Matching methods

Last published at: 2022-07-11 12:37:36 UTC
Delete

The matching methods are available in the Advanced and Premium editions. The free edition supports 'Exact' matching only.

Delete

A matching method is a (fuzzy) algorithm that we use to analyze field values. Because every field has a different type of value (e.g. a numeric vs. text), it is important to apply a matching method that is able to analyze that certain value type. The matching method also decides if you apply an exact or fuzzy logic (e.g. detecting spelling mistakes) or not. 

Exact

This matching method was formerly labeled as 'equal ignore case.' When using 'Exact' as a matching method, only exact matches will generate a score. The casing is not taken into account.

Field A
Field B
Score
Addressed wORLD
Addressed World
100%
Addressed world
Addressed World
0%
Field A
Field B
Score
Addressed wORLD
Addressed World
100%
Addressed World
AddressedWorld
0%
Addressed World
AddressedWorld
0%

Exact (Random Order)

When applying the Exact (Random Order) matching method, values will score 100% that have the same characters, but potentially in a different order.
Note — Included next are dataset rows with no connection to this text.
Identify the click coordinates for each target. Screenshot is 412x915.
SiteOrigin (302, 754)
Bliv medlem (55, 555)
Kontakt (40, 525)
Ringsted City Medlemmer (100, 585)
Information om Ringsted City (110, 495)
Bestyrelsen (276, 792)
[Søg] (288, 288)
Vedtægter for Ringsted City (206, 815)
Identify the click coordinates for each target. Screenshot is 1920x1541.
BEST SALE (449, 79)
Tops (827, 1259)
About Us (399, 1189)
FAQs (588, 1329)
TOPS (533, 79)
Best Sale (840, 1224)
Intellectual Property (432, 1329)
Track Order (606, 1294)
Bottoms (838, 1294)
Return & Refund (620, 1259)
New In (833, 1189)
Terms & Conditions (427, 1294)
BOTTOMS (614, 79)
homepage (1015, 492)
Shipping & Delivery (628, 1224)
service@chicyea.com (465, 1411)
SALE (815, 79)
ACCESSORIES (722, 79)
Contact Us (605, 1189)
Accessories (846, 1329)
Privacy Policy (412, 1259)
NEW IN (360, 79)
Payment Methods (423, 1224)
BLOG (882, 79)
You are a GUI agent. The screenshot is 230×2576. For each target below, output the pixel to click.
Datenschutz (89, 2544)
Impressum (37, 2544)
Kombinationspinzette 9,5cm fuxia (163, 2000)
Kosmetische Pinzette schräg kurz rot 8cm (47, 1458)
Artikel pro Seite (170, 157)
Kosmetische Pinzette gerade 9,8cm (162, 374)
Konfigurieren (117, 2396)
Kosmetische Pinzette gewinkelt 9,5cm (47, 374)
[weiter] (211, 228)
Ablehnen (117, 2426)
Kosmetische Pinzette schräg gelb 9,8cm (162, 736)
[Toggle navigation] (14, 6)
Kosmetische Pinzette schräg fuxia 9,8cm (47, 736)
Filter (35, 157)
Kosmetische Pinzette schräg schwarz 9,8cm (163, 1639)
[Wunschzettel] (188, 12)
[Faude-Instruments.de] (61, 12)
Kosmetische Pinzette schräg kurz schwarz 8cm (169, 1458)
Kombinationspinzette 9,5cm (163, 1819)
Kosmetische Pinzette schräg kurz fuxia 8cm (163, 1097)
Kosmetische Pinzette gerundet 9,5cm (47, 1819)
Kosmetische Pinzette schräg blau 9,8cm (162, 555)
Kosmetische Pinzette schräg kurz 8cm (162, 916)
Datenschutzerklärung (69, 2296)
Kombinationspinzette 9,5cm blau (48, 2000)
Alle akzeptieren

White spaces are taken into account. 

Field A
Field B
Score
John Johnsen
Johnsen John
100%
Johnjohnsen
John Johnsen
  0%

Partial Exact

This matching method was formerly labeled as 'Company.' The partial exact matching method will flag value as a duplicate when a single word in one string is found in the other string. This might give results to are too loose. If so, we recommend changing the Partial Exact matching method to 'Fuzzy' or 'Partial Fuzzy Heavy.'

Field A
Field B
   Score
Mc Donalds
Mc Donalds
100%
Mc Donalds Ireland
Mc Donalds Spain
100%
Mc Dnalds
Mac Donalds
0%

Partial Fuzzy Light

This matching method was formerly labeled as 'Fuzzy Company.' The Partial Fuzzy Light matching method will flag a value as a duplicate when a word or words in one string are found in the other string but also takes into account spelling mistakes or different formats.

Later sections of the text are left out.